- **Aim**:
Count the lines in the data below that contain the string "Instruction", matching case exactly. Reply with the number alone.
------ Items
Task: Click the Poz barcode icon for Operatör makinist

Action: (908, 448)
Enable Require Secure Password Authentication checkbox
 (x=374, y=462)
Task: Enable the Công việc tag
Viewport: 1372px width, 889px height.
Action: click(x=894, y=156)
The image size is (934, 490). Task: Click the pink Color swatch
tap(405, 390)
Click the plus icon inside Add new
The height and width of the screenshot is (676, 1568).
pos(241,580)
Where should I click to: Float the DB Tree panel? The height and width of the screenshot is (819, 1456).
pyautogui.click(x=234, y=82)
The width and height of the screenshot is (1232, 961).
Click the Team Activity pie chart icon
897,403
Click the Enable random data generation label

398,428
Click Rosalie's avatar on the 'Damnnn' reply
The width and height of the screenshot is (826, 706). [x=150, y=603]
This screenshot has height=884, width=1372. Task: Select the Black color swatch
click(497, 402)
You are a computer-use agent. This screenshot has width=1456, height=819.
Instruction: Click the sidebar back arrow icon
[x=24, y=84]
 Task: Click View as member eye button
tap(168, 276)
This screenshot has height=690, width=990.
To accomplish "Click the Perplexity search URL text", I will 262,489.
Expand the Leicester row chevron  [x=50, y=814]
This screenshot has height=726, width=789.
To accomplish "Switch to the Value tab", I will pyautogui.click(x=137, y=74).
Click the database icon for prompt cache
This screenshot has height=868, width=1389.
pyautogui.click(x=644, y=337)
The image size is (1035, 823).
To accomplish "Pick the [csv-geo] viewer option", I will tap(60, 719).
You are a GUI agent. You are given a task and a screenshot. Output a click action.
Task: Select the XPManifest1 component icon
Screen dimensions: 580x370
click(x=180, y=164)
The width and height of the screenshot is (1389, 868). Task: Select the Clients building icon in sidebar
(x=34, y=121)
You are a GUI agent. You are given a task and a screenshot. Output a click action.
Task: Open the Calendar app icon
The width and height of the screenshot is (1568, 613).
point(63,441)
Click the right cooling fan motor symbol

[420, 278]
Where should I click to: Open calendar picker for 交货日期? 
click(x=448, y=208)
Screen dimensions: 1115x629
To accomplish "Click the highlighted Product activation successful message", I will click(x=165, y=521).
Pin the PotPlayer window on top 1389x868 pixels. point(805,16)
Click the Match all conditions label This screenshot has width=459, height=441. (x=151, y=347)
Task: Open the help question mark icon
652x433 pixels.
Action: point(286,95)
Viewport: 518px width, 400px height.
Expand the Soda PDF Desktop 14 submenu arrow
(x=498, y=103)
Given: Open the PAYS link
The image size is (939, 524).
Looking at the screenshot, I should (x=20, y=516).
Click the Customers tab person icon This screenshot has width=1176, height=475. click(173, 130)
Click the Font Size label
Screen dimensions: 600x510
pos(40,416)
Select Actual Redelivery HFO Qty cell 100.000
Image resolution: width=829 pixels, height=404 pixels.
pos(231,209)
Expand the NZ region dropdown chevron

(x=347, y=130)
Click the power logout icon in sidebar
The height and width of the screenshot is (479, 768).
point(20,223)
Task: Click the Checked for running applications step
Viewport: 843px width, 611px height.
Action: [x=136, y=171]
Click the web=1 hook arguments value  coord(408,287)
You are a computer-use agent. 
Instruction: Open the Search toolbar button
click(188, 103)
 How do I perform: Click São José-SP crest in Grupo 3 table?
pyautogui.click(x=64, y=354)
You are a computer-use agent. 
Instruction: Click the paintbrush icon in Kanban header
------------
- **Written response**:
3